Labeling and stability of radiolabeled antibody fragments by a direct 99mTc-labeling method

Abstract The in vitro labeling and stability of 99m Tc-labeled antibody Fab′ fragments prepared by a direct labeling technique were evaluated. Eight antibody fragments derived from murine IgG1 ( N = 5), IgG2a ( N = 2) and IgG3 ( N = 1) isotypes were labeled with a preformed 99m Tc- d -glucarate complex. No loss of radioactivity incorporation was observed for all the 99m Tc-labeled antibody fragments after 24 h incubation at 37 °C. The 99m Tc-labeled antibody fragments (IgG1, N = 2; IgG2a, N = 2; IgG3, N = 1) were stable upon challenge with DTPA, EDTA or acidic pH. Furthermore, using the affinity chromatography technique, two of the 99m Tc-labeled antibody fragments displayed no loss of immunoreactivity after prolonged incubation in phosphate buffer up to 24 h at 37 °C. The bonding between 99m Tc and antibody fragments was elucidated by challenging with a diamide ditholate (N 2 S 2 ) compound.
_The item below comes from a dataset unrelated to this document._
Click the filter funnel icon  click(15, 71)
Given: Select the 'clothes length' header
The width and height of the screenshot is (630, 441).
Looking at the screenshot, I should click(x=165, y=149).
The Fab′ with IgG2a isotype displayed tighter binding to 99m Tc in comparison to the Fab′ from IgG1 and IgG3 isotype in N 2 S 2 challenge and incubation with human plasma. The in vivo biodistribution of five 99m Tc-labeled fragments were evaluated in normal mice. In conclusion, the direct labeling method allows stable 99m Tc labeling of antibody fragments from three of the major murine isotypes.